CRISPR/Cas9 Reveals Cancer’s Synthetic Lethal Vulnerabilities

The CRISPR/Cas9 gene-editing system has been used to identify more than 120 synthetic-lethal gene interactions in cancer cells. These interactions could guide drug developers to new combination therapies that could selectively kill cancer cells and spare healthy cells.

Synthetic-lethal gene interactions may occur when certain pairs of mutated genes are present. When there is a mutation in either of these genes within a cell, the cell remains viable. But when there are mutations in both genes, the result is cell death. Synthetic-lethal gene interactions are especially important in the context of cancer therapies.
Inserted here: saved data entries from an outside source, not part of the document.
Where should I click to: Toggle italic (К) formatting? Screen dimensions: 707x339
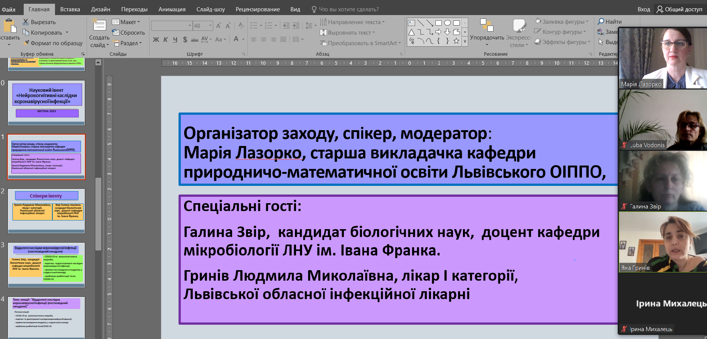(165, 40)
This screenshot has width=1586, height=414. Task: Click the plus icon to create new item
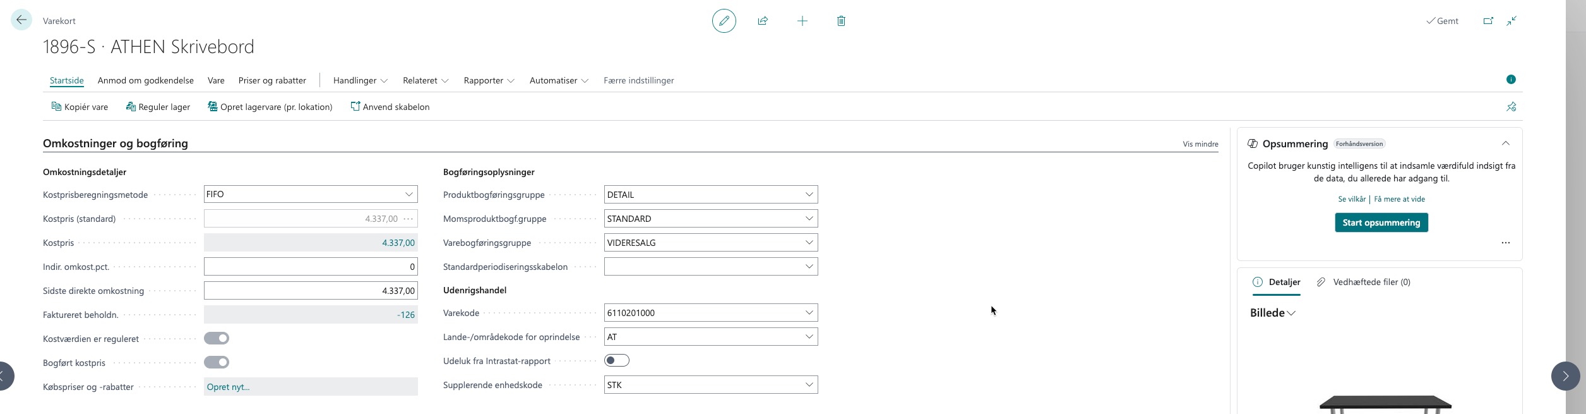pos(802,21)

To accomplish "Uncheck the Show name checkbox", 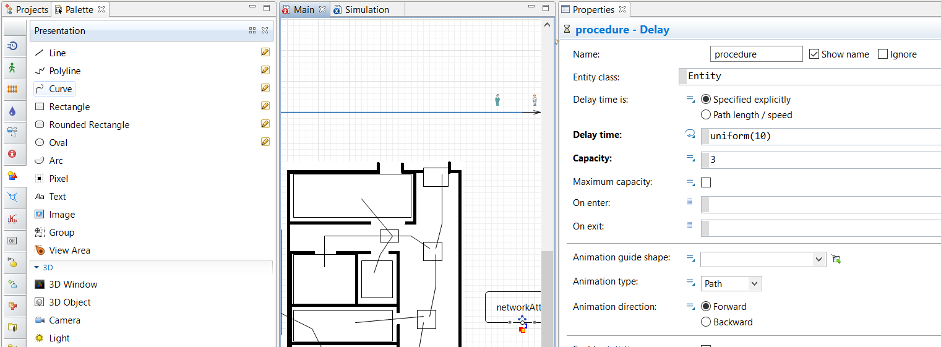I will point(814,54).
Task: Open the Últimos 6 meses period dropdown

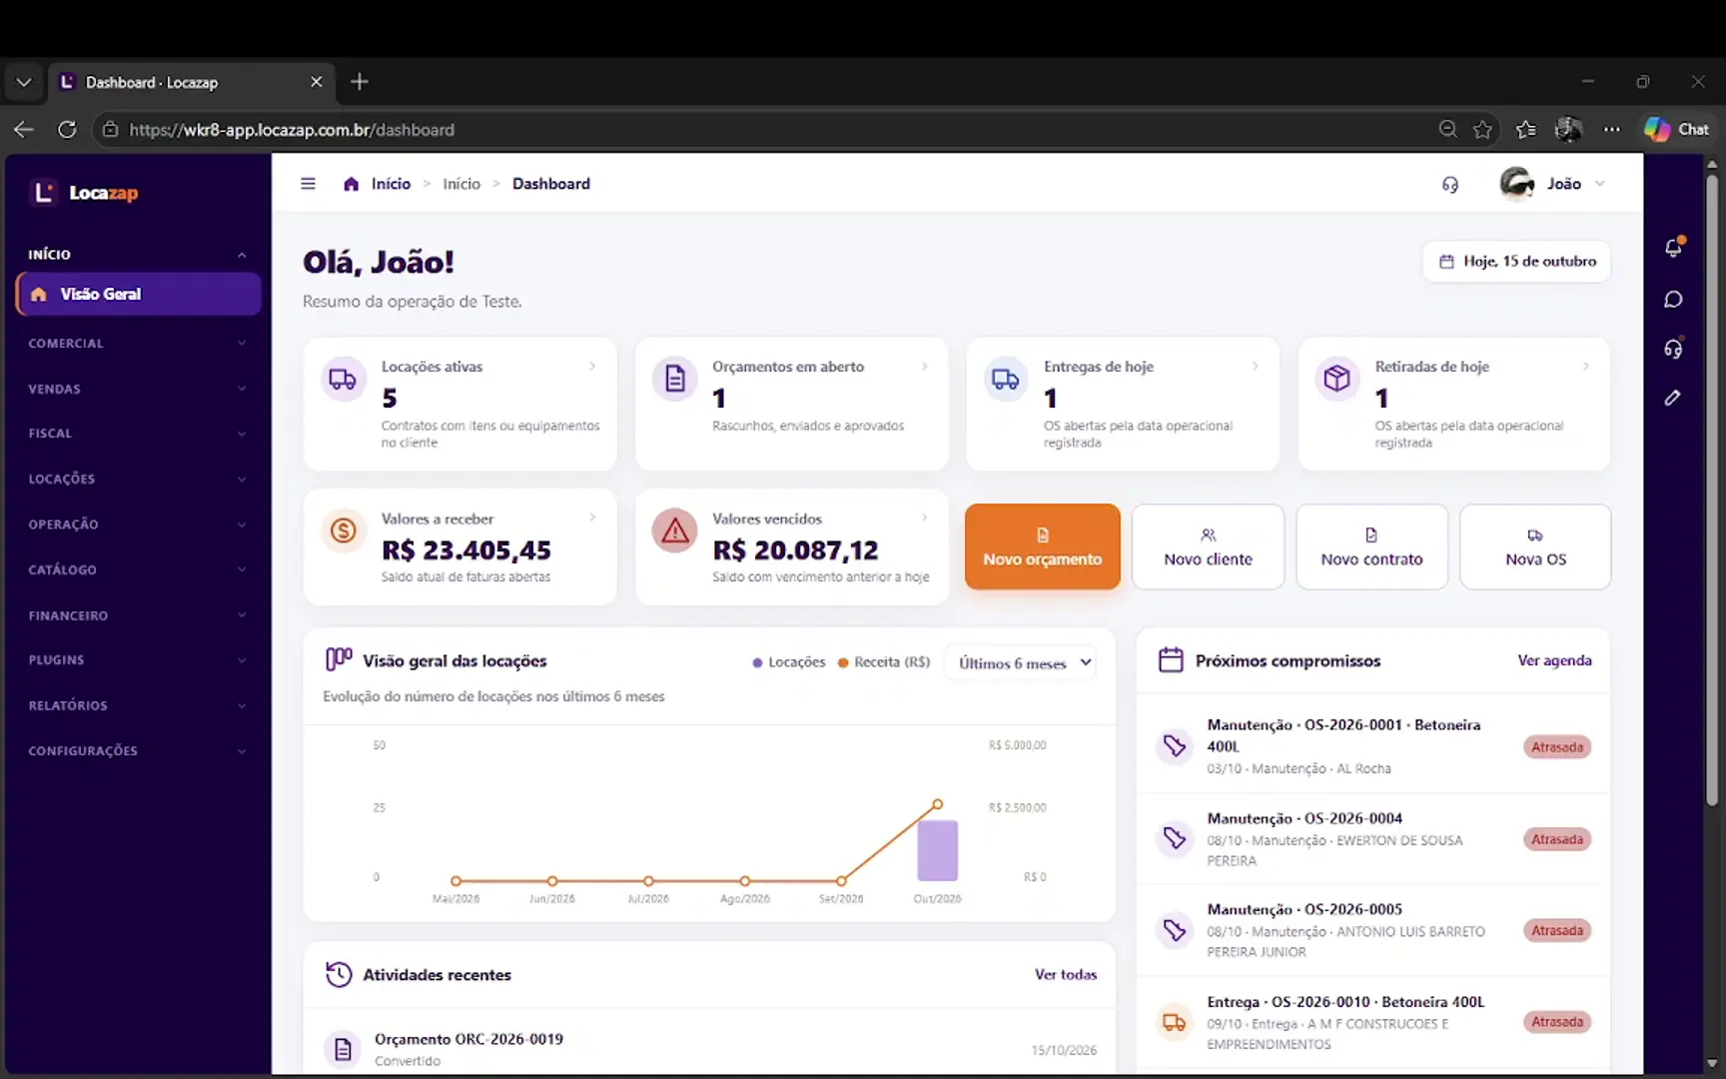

If at least one of the genes in the interaction is specific to cancer, then a drug that inhibits the other gene would selectively kill only cancer cells.

The method appeared March 20 in the journal Nature Methods, in an article entitled “Combinatorial CRISPR–Cas9 Screens for De Novo Mapping of Genetic Interactions.”

“We developed a systematic approach to map human genetic networks by combinatorial CRISPR–Cas9 perturbations coupled to robust analysis of growth kinetics,” wrote the article’s authors. “We targeted all pairs of 73 cancer genes with dual guide RNAs in three cell lines, comprising 141,912 tests of interaction.”

In this article, the UC San Diego team described how they used the gene-editing technique CRISPR/Cas9 to simultaneously test for thousands of synthetic-lethal interactions. The researchers designed a CRISPR/Cas9 system with two guide RNAs: (1) one that targets a tumor suppressor gene that is commonly mutated in cancer and (2) one that targets a gene that could also be disrupted by a cancer drug. They deployed this system against 73 genes in three laboratory cell lines—human cervical cancer, lung cancer, and embryonic kidney cells. Then they measured cell growth and death.

“Numerous therapeutically relevant interactions were identified, and these patterns replicated with combinatorial drugs at 75% precision,” the authors noted. “From these results, we anticipate that cellular context will be critical to synthetic-lethal therapies.”

“The ovarian cancer drug olaparib works by synthetic lethality—it inhibits a gene that, when a BRCA gene is also mutated, kills just those cancer cells,” said John Paul Shen, M.D., clinical instructor and postdoctoral fellow at UC San Diego School of Medicine and Moores UCSD Cancer Center. “Many other cancers could likely be treated this way as well, but we don’t yet know which gene mutation combinations will be synthetic-lethal.”

They are scaling their cancer genetic networks maps so they can systematically identify new combination therapies.